# Off Topic > Suggestions for Improvement >  > [SOLVED] Issue - Unable to attach excel file

## Navin Agrawal

I have been trying to attach an excel sheet for my earlier post but have not been able to.... can someone help me out???

----------


## arlu1201

Hey Navin,

What error are you getting?

----------


## Navin Agrawal

Hey Arlette:

I have been getting the following error:

500 {IOErrorEvent type="ioError" bubbles=false cancelable=false eventPhase=2 text="Error#2038"]

Further, I hv been trying to get some VERY URGENT help vide my other posts.... Request yoou to guide me how can I get the solution....

Cheers,
Navin

----------


## arlu1201

I have forwarded the technical error to the tech team.

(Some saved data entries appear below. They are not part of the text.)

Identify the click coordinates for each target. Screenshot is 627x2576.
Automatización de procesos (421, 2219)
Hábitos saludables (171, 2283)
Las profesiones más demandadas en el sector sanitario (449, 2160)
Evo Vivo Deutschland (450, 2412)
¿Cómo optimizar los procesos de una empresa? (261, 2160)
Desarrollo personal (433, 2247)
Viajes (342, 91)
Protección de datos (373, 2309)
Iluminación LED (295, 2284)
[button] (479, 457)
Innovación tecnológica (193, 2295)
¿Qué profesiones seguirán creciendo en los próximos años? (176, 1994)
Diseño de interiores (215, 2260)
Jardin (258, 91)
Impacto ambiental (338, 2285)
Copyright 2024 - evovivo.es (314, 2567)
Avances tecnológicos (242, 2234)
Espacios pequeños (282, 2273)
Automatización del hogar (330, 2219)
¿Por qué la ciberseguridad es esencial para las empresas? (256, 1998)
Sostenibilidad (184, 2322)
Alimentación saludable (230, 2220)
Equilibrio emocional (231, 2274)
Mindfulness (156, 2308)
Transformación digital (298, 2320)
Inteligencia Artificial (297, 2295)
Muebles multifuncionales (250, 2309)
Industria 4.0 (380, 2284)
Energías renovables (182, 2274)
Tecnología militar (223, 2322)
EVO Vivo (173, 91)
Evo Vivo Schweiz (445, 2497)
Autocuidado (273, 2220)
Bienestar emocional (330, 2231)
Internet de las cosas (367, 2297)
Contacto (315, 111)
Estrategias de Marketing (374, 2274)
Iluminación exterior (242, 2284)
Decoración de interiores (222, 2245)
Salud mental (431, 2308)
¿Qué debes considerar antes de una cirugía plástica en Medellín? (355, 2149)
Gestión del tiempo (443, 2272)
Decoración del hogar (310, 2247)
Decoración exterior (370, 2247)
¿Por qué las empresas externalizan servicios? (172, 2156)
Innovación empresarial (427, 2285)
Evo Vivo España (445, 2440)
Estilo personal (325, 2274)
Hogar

Which is your other post that needs urgent help?  I see 3 posts in your name.

----------


## Navin Agrawal

Priority & MOST URGENT: Getting real time stock quotes from google finance / yahoo finance in excel

2nd on priority list: and the present one about pulling out data and adding formulae in subsequent rows....

If u refer to today's post, both of the aboe are mentioned in it....

Thanks & Cheers...

----------


## Vaibhav

test attachment

----------


## Navin Agrawal

Guys...

Still getting the same error...

Can I mail the file to someone who can upload it (as a reply to my post) so that someone in the forum can help me....

Cheers,

----------


## royUK

If that's urgent maybe employ an Excel consultant

----------


## arlu1201

How big is the excel file?

----------


## Navin Agrawal

Thanks Roy.... That was helpful

----------


## Navin Agrawal

Hey Arlette,

The file is 251 kb

Incase it is big, I can reduce it further since it is a sample file....

Thanks,

----------


## arlu1201

251KB is fine for the upload.  If you see post 6, attachments are working.  

Try this - go to your Settings, choose General Settings from the left.  Scroll down to Miscellaneous Options.  Select Enhanced Attachment Off.  Then try again.

----------


## arlu1201

Did the attachment upload work for you?

----------


## Navin Agrawal

nope....

I amm able to attach files in other formats but not iin excel...

I hv put up a post to that effect with a snapshot of the error...

----------


## Firefly2012

I was uanble to post an attachment just now using Chrome but was able to do so using IE9 so maybe try using a different browser?

----------


## Paul

I thought the limit was 100KB on file uploads.  I've had a few users comment that they can't upload Excel files larger than that, but once they pare them down to basics (under 100KB) they upload just fine.

----------


## arlu1201

For .xls, .xlsx, .xlsm, .docm, .docx, .doc - the limit is 1000KB.  For pdf and zip files, its 9.77MB.  For the rest its 100kb.

----------


## arlu1201

Navin Agrawal,

Try uploading now.  If you face any issues let me know.

----------


## arlu1201

Navin,

Were you able to upload the file?

----------


## Pauleyb

I have had a few oddities recently when trying to upload.  Last week and then today, the 'add attachment' button did not open the file upload dialog box.  The web page 'hung' a bit with the wait cursor, and then nothing happened.  After about the third or fourth press of the button did the dialog box appear, but it still took some time and then the dialog box opened beneath my browser window (instead of being on top).  I only noticed it because there was a brief flash of the window outline before it disappeared behind my browser.  This is IE8.  Also, when the dialog box opens, the file icons all show an 'x' in the icon and there are no names.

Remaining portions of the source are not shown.